====== TEXT SEGMENT ======

= Nilva Records =

Swiss jazz record label

Nilva Records was a jazz record label in Geneva, Switzerland established by drummer Alvin Queen. The name is an anagram of Queen's first name.

==History==
Queen ran Nilva for ten years, then stopped during the 1990s when there were complications with distribution. Inspired by the "Blue Note sound", he began recording in the early 1980s at Minot Studios in White Plains, New York. The first album released was Alvin Queen in Europe (1981). This was followed by Ashanti and albums by Charles Davis, Ray Drummond, Junior Mance, and Bill Saxton.

==Discography==
- NQ 3401: Alvin Queen – In Europe (1980)
- NQ 3402: Alvin Queen – Ashanti (1981)
- NQ 3403: Alvin Queen – Glidin' and Stridin' (1982)
- NQ 3404: Khaliq Al-Rouf & Salaam – Elephant Trot Dance (1979)
- NQ 3405: Junior Mance & Martin Rivera – The Tender Touch (1983)
- NQ 3406: John Patton – Soul Connection (1983)
- NQ 3407: Alvin Queen & Dusko Goykovich – A Day in Holland (1983)
- NQ 3408: Bill Saxton – Beneath the Surface (1984)
- NQ 3409: Ray Drummond – Susanita (1984)

======

- EXERCISES TO COMPLETE:
1) Reproduce the passage on Nilva Records starting at "Swiss jazz record" and ending at "Trot Dance (1979)".
2) Answer these questions from the passage on Nilva Records:
(a) Which drummer established the label?
(b) At which studio did he begin recording in the early 1980s?
(c) What catalog number does John Patton's Soul Connection carry?

====== DATA EXTRACTS ======

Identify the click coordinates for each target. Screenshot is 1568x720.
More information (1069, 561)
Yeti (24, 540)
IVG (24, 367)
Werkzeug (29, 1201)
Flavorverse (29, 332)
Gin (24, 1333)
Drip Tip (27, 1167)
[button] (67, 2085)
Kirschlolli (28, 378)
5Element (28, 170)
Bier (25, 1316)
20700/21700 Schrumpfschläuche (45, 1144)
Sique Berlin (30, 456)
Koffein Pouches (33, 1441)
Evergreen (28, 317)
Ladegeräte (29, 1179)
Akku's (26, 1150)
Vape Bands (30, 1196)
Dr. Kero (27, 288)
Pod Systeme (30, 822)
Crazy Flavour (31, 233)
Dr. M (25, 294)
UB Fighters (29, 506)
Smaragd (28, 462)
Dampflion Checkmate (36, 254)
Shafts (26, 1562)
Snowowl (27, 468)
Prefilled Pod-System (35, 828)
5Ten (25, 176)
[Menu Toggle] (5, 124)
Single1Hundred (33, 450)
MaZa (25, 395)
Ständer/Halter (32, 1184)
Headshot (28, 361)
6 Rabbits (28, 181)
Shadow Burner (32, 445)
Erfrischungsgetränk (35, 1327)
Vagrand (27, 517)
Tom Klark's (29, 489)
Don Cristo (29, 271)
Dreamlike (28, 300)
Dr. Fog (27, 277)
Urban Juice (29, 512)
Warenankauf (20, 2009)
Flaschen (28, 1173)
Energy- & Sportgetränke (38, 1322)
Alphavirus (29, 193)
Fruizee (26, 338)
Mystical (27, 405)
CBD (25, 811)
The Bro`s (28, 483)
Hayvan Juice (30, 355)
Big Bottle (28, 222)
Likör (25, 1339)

======

- ANSWERS TO EACH TASK:
1)
Swiss jazz record label

Nilva Records was a jazz record label in Geneva, Switzerland established by drummer Alvin Queen. The name is an anagram of Queen's first name.

==History==
Queen ran Nilva for ten years, then stopped during the 1990s when there were complications with distribution. Inspired by the "Blue Note sound", he began recording in the early 1980s at Minot Studios in White Plains, New York. The first album released was Alvin Queen in Europe (1981). This was followed by Ashanti and albums by Charles Davis, Ray Drummond, Junior Mance, and Bill Saxton.

==Discography==
- NQ 3401: Alvin Queen – In Europe (1980)
- NQ 3402: Alvin Queen – Ashanti (1981)
- NQ 3403: Alvin Queen – Glidin' and Stridin' (1982)
- NQ 3404: Khaliq Al-Rouf & Salaam – Elephant Trot Dance (1979)

2)
(a) Alvin Queen
(b) Minot Studios in White Plains, New York
(c) NQ 3406